Requirement 1:
Answer these questions about the forum thread on Champ standing on the dining room table:
(a) Whom does SMBC's husband blame?
(b) What animal does Always51 suggest Champ thinks he is?
(c) What did SMBC do to keep Champ from climbing back up?
Requirement 2: Please extract the passage of the forum thread on Champ standing on the dining room table from "You are so right!" to "a little stinker!", word for word.

# This really just happened...



## SMBC (Jul 31, 2012)

Champ...the adolescent...decided to stand on our dining room table. No idea how he got up there...I just turned around to find him up there. My husband blames the cat...


----------



## Max's Dad (Apr 23, 2012)

That is great! Champ is getting big.


----------



## OutWest (Oct 6, 2011)

Yep, definitely the cat's fault.  Champ told Tucker, and Tucker told me. Everything is the cat's fault 

Cute pic...he looks started to be caught up there!


----------



## SMBC (Jul 31, 2012)

Yup I'm pretty sure he was trying to get down before we caught him up there...problem is that he didn't have a good exit strategy and I think the cat set him up to get into trouble. Can you please tell Tucker to tell Champ to behave?? I guess it makes for a good story...when does the adolescence end??


----------



## Always51 (Feb 19, 2012)

maybe he thinks he's a goat!


----------



## solinvictus (Oct 23, 2008)

Practicing to be the dinner party centerpiece?


----------



## CAROLINA MOM (May 12, 2009)

That's funny, the look on his face is priceless. 

Uh oh-busted, thanks, cat......


----------



## SMBC (Jul 31, 2012)

Always51 said:


> maybe he thinks he's a goat!


Haha my mom said the same thing! I KNOW he thinks he's entitled to everything



solinvictus said:


> Practicing to be the dinner party centerpiece?


Haha I am sure he would love to be the center of attention!



CAROLINA MOM said:


> That's funny, the look on his face is priceless.
> 
> Uh oh-busted, thanks, cat......


Yup, majorly busted!


----------



## Joanne & Asia (Jul 23, 2007)

That picture is priceless! What a little monkey boy you have there. He is so cute!


----------



## Oaklys Dad (Dec 28, 2005)

It is always the cats fault. Funny story.


----------



## caroline162 (Jun 11, 2013)

Hilarious!


----------



## drofen (Feb 2, 2013)

Hahaha! Too funny! Probably chased the cat up there, and then the cat bailed. Typical feline.


----------



## Lennap (Jul 9, 2010)

Firstly thank you so much for sharing that pic! It is priceless. Now how to teach him to never EVER do that again!

Secondly I am in awe of all you people who always seem to have the camera ready at the right time! I was just telling myself last night that I need to find my camera and start doing a way better job of capturing every precious moment.

Now gotta actually find it!


----------



## SMBC (Jul 31, 2012)

Lennap said:


> Firstly thank you so much for sharing that pic! It is priceless. Now how to teach him to never EVER do that again!
> 
> Secondly I am in awe of all you people who always seem to have the camera ready at the right time! I was just telling myself last night that I need to find my camera and start doing a way better job of capturing every precious moment.
> 
> Now gotta actually find it!


You are so right! Even after we got him down he was trying to find a way back up...but we pushed all the chairs in and made sure he couldn't get back up there. Such a little stinker!

Stored rows:
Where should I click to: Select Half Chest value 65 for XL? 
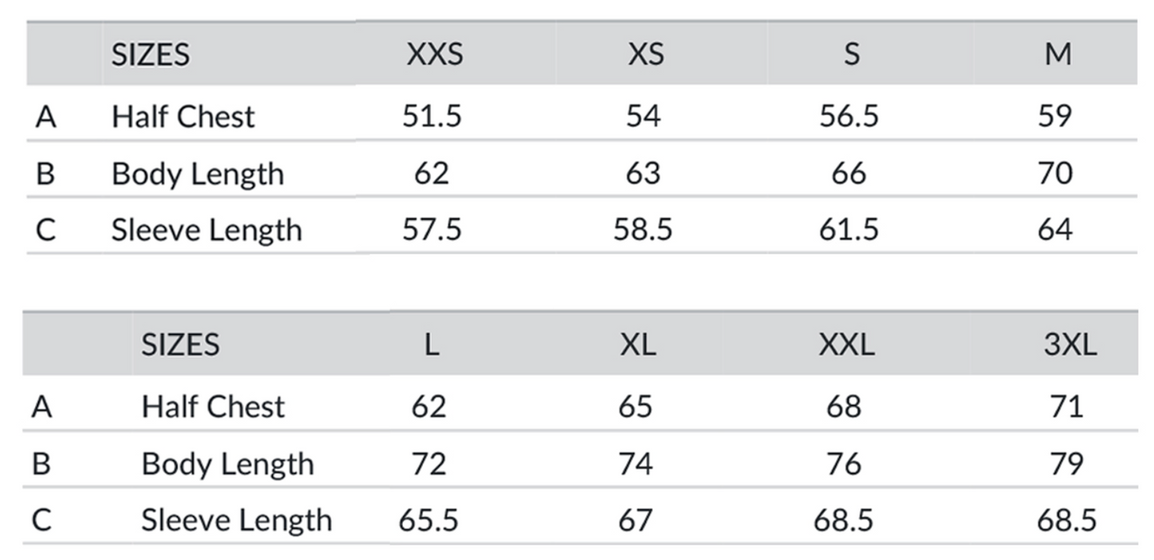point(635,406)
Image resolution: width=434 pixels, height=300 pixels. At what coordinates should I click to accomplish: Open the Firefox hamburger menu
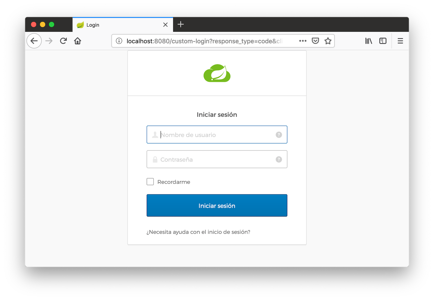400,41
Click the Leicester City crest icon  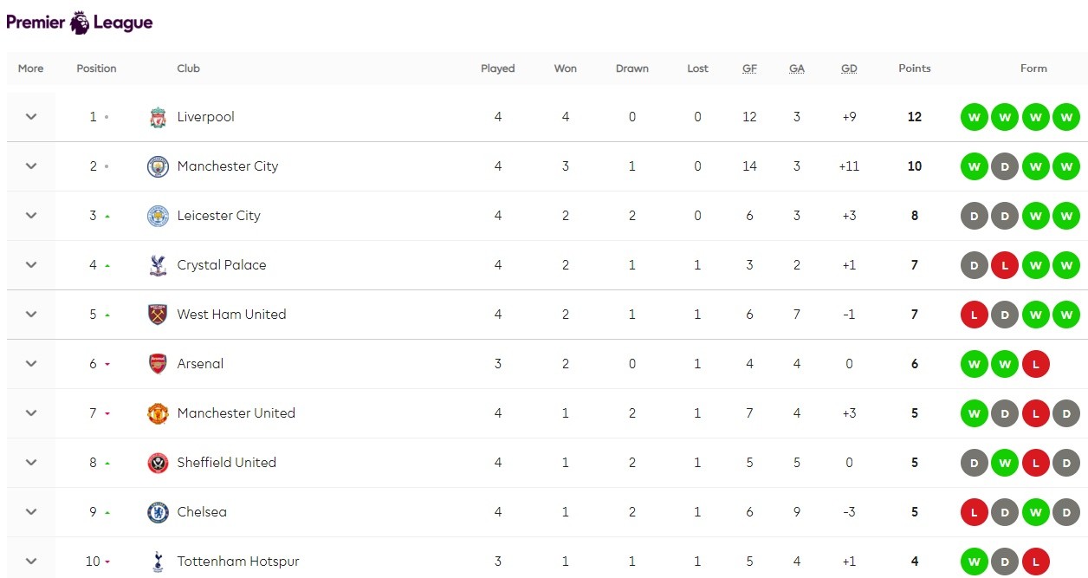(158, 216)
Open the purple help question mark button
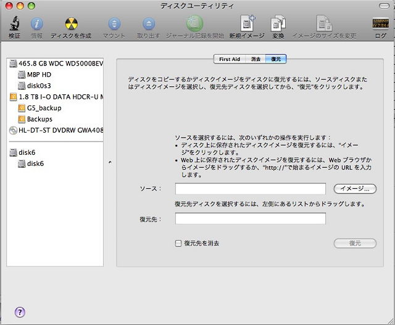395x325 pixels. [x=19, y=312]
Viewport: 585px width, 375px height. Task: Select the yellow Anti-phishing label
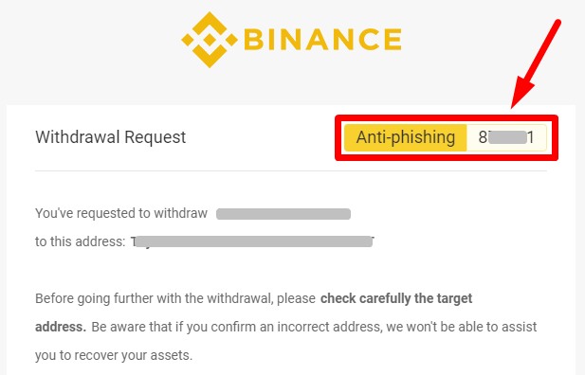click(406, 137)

Written answer 1:
(a) The cat.
(b) A goat.
(c) Pushed all the chairs in.

Written answer 2:
You are so right! Even after we got him down he was trying to find a way back up...but we pushed all the chairs in and made sure he couldn't get back up there. Such a little stinker!